Stored data:
------------------------------------------------
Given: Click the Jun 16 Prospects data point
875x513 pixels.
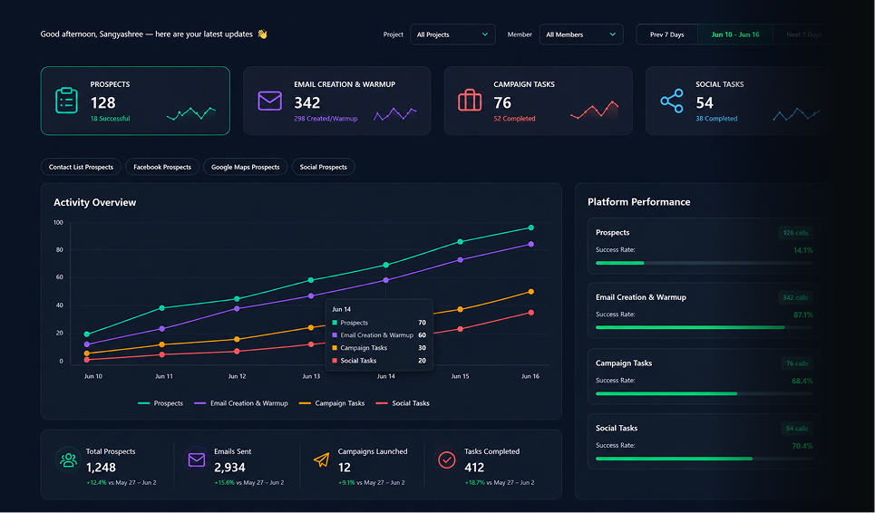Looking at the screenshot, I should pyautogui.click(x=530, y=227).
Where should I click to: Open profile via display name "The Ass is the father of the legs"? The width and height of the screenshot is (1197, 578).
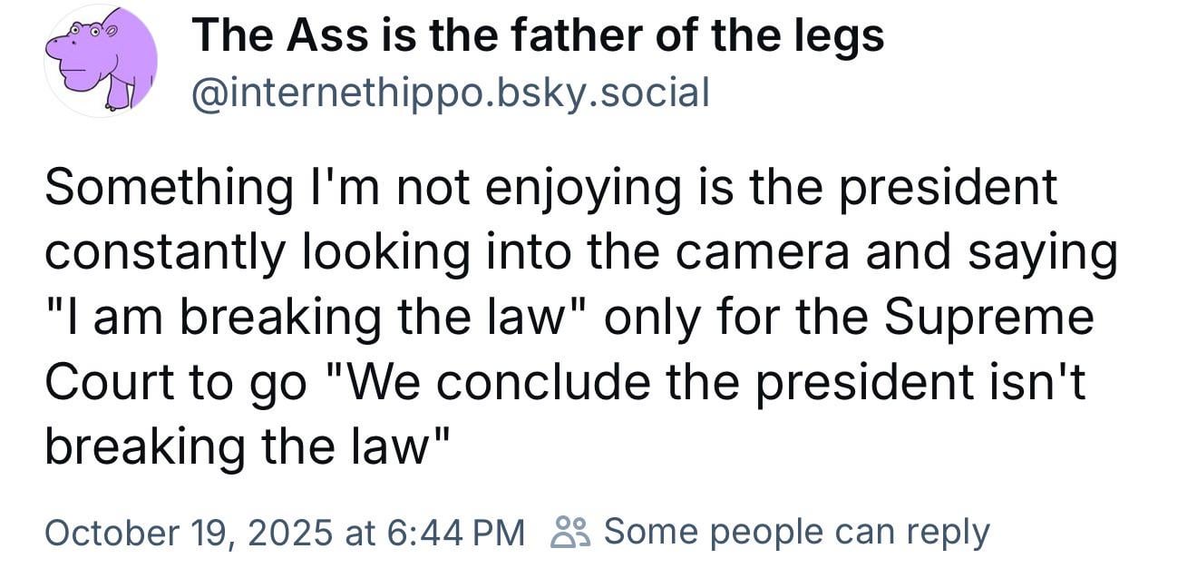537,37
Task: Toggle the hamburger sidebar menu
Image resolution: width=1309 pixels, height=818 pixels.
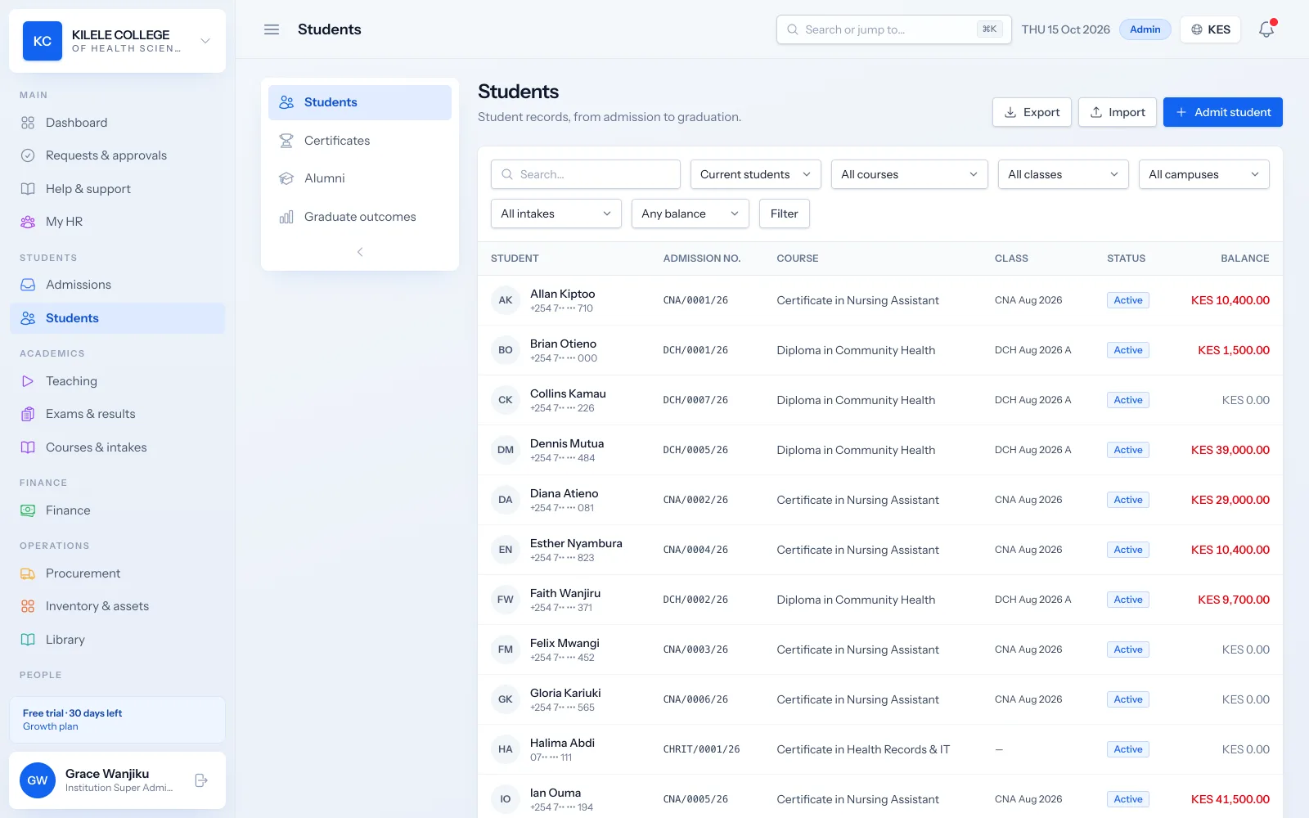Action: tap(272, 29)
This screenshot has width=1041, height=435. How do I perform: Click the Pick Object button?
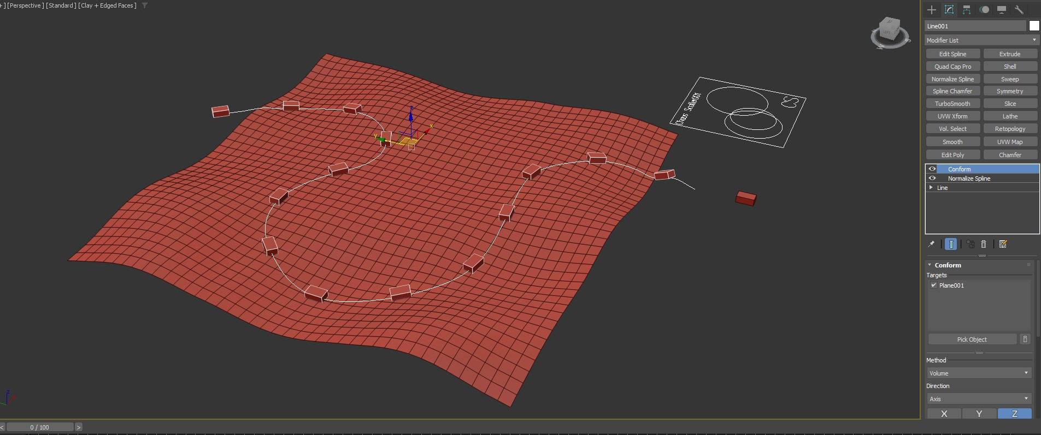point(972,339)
------------------------------------------------
* [TASK TO CARRY OUT]
Where a picture appears, skip it and copy the rest of the data word for word.

* [EXERCISE SOLUTION]
Given: Click the Jun 16 Prospects data point
875x513 pixels.
Looking at the screenshot, I should pyautogui.click(x=530, y=227).
Where should I click to: Open profile via display name "The Ass is the father of the legs"? The width and height of the screenshot is (1197, 578).
537,37
Task: Toggle the hamburger sidebar menu
Image resolution: width=1309 pixels, height=818 pixels.
Action: tap(272, 29)
This screenshot has width=1041, height=435. How do I perform: Click the Pick Object button?
point(972,339)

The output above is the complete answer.